* START *
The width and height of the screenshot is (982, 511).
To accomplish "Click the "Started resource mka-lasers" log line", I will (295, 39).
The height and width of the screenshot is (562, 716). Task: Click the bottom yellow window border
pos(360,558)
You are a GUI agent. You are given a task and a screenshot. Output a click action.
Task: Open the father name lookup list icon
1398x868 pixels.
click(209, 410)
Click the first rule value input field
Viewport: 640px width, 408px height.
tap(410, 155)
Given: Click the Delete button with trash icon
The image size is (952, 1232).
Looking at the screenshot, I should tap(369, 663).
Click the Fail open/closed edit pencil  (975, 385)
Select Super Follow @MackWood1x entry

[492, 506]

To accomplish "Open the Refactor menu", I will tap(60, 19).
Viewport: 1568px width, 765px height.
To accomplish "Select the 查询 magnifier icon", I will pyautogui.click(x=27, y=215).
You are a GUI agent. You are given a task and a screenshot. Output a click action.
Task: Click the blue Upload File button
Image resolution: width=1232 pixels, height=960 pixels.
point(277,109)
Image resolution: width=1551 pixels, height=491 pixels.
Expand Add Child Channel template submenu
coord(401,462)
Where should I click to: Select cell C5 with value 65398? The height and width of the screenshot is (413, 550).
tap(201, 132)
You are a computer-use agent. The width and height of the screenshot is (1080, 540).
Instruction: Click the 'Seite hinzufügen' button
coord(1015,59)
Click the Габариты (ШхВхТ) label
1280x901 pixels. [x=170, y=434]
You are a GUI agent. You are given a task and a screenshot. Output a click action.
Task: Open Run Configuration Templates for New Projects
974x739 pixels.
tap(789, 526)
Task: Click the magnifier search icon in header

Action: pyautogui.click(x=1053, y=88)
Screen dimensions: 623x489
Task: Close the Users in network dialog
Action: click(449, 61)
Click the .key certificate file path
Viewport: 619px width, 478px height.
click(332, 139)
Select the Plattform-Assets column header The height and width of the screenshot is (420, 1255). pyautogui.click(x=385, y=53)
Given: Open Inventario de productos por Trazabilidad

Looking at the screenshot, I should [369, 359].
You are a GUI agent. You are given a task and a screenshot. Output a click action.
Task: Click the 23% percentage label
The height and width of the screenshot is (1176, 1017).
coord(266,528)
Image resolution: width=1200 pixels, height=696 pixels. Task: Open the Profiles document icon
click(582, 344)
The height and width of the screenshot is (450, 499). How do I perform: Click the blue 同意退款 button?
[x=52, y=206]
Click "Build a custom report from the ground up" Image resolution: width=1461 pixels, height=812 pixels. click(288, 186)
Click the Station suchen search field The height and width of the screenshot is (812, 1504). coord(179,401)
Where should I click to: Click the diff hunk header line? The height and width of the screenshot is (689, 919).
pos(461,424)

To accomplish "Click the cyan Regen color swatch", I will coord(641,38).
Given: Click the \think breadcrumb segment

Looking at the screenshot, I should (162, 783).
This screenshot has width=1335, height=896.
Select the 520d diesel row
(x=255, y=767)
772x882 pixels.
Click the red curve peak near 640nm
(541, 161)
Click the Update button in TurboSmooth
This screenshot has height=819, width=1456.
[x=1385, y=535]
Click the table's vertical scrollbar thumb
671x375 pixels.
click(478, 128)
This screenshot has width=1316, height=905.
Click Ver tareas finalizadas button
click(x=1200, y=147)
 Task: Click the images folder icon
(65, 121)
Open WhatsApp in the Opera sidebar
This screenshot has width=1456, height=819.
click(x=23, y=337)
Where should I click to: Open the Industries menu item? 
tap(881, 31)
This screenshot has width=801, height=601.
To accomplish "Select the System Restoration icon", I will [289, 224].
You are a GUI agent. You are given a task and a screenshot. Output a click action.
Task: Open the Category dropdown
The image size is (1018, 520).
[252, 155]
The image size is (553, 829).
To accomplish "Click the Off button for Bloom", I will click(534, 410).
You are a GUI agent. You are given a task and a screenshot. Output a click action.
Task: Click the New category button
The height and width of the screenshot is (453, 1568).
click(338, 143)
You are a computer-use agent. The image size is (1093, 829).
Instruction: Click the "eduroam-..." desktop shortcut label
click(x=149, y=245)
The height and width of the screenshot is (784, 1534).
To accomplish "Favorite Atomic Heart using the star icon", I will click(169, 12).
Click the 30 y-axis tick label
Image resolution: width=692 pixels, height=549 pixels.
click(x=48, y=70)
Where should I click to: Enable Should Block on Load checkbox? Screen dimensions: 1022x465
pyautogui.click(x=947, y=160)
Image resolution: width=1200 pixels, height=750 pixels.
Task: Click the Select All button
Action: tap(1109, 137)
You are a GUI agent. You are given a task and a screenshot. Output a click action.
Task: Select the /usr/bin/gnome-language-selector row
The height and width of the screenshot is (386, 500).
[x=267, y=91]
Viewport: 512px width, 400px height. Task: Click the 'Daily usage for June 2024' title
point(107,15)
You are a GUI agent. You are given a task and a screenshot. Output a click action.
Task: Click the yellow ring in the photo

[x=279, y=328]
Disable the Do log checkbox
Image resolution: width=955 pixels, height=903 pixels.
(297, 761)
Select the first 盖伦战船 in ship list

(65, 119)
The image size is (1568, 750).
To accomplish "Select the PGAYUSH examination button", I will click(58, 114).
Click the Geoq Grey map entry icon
* END *
### [EXERCISE REQUIREMENTS]
Copy every line of the listing above verbatim.

### [RESULT]
The width and height of the screenshot is (982, 511).
To accomplish "Click the "Started resource mka-lasers" log line", I will (295, 39).
The height and width of the screenshot is (562, 716). Task: Click the bottom yellow window border
pos(360,558)
You are a GUI agent. You are given a task and a screenshot. Output a click action.
Task: Open the father name lookup list icon
1398x868 pixels.
click(209, 410)
Click the first rule value input field
Viewport: 640px width, 408px height.
tap(410, 155)
Given: Click the Delete button with trash icon
The image size is (952, 1232).
Looking at the screenshot, I should tap(369, 663).
Click the Fail open/closed edit pencil  (975, 385)
Select Super Follow @MackWood1x entry

[492, 506]

To accomplish "Open the Refactor menu", I will tap(60, 19).
Viewport: 1568px width, 765px height.
To accomplish "Select the 查询 magnifier icon", I will pyautogui.click(x=27, y=215).
You are a GUI agent. You are given a task and a screenshot. Output a click action.
Task: Click the blue Upload File button
Image resolution: width=1232 pixels, height=960 pixels.
point(277,109)
Image resolution: width=1551 pixels, height=491 pixels.
Expand Add Child Channel template submenu
coord(401,462)
Where should I click to: Select cell C5 with value 65398? The height and width of the screenshot is (413, 550).
tap(201, 132)
You are a computer-use agent. The width and height of the screenshot is (1080, 540).
Instruction: Click the 'Seite hinzufügen' button
coord(1015,59)
Click the Габариты (ШхВхТ) label
1280x901 pixels. [x=170, y=434]
You are a GUI agent. You are given a task and a screenshot. Output a click action.
Task: Open Run Configuration Templates for New Projects
974x739 pixels.
tap(789, 526)
Task: Click the magnifier search icon in header

Action: pyautogui.click(x=1053, y=88)
Screen dimensions: 623x489
Task: Close the Users in network dialog
Action: click(449, 61)
Click the .key certificate file path
Viewport: 619px width, 478px height.
click(332, 139)
Select the Plattform-Assets column header The height and width of the screenshot is (420, 1255). pyautogui.click(x=385, y=53)
Given: Open Inventario de productos por Trazabilidad

Looking at the screenshot, I should [369, 359].
You are a GUI agent. You are given a task and a screenshot. Output a click action.
Task: Click the 23% percentage label
The height and width of the screenshot is (1176, 1017).
coord(266,528)
Image resolution: width=1200 pixels, height=696 pixels. Task: Open the Profiles document icon
click(582, 344)
The height and width of the screenshot is (450, 499). How do I perform: Click the blue 同意退款 button?
[x=52, y=206]
Click "Build a custom report from the ground up" Image resolution: width=1461 pixels, height=812 pixels. click(288, 186)
Click the Station suchen search field The height and width of the screenshot is (812, 1504). coord(179,401)
Where should I click to: Click the diff hunk header line? The height and width of the screenshot is (689, 919).
pos(461,424)

To accomplish "Click the cyan Regen color swatch", I will coord(641,38).
Given: Click the \think breadcrumb segment

Looking at the screenshot, I should (162, 783).
This screenshot has width=1335, height=896.
Select the 520d diesel row
(x=255, y=767)
772x882 pixels.
Click the red curve peak near 640nm
(541, 161)
Click the Update button in TurboSmooth
This screenshot has height=819, width=1456.
[x=1385, y=535]
Click the table's vertical scrollbar thumb
671x375 pixels.
click(478, 128)
This screenshot has width=1316, height=905.
Click Ver tareas finalizadas button
click(x=1200, y=147)
 Task: Click the images folder icon
(65, 121)
Open WhatsApp in the Opera sidebar
This screenshot has width=1456, height=819.
click(x=23, y=337)
Where should I click to: Open the Industries menu item? 
tap(881, 31)
This screenshot has width=801, height=601.
To accomplish "Select the System Restoration icon", I will [289, 224].
You are a GUI agent. You are given a task and a screenshot. Output a click action.
Task: Open the Category dropdown
The image size is (1018, 520).
[252, 155]
The image size is (553, 829).
To accomplish "Click the Off button for Bloom", I will click(534, 410).
You are a GUI agent. You are given a task and a screenshot. Output a click action.
Task: Click the New category button
The height and width of the screenshot is (453, 1568).
click(338, 143)
You are a computer-use agent. The image size is (1093, 829).
Instruction: Click the "eduroam-..." desktop shortcut label
click(x=149, y=245)
The height and width of the screenshot is (784, 1534).
To accomplish "Favorite Atomic Heart using the star icon", I will click(169, 12).
Click the 30 y-axis tick label
Image resolution: width=692 pixels, height=549 pixels.
click(x=48, y=70)
Where should I click to: Enable Should Block on Load checkbox? Screen dimensions: 1022x465
pyautogui.click(x=947, y=160)
Image resolution: width=1200 pixels, height=750 pixels.
Task: Click the Select All button
Action: tap(1109, 137)
You are a GUI agent. You are given a task and a screenshot. Output a click action.
Task: Select the /usr/bin/gnome-language-selector row
The height and width of the screenshot is (386, 500).
[x=267, y=91]
Viewport: 512px width, 400px height. Task: Click the 'Daily usage for June 2024' title
point(107,15)
You are a GUI agent. You are given a task and a screenshot. Output a click action.
Task: Click the yellow ring in the photo

[x=279, y=328]
Disable the Do log checkbox
Image resolution: width=955 pixels, height=903 pixels.
(297, 761)
Select the first 盖伦战船 in ship list

(65, 119)
The image size is (1568, 750).
To accomplish "Select the PGAYUSH examination button", I will click(58, 114).
Click the Geoq Grey map entry icon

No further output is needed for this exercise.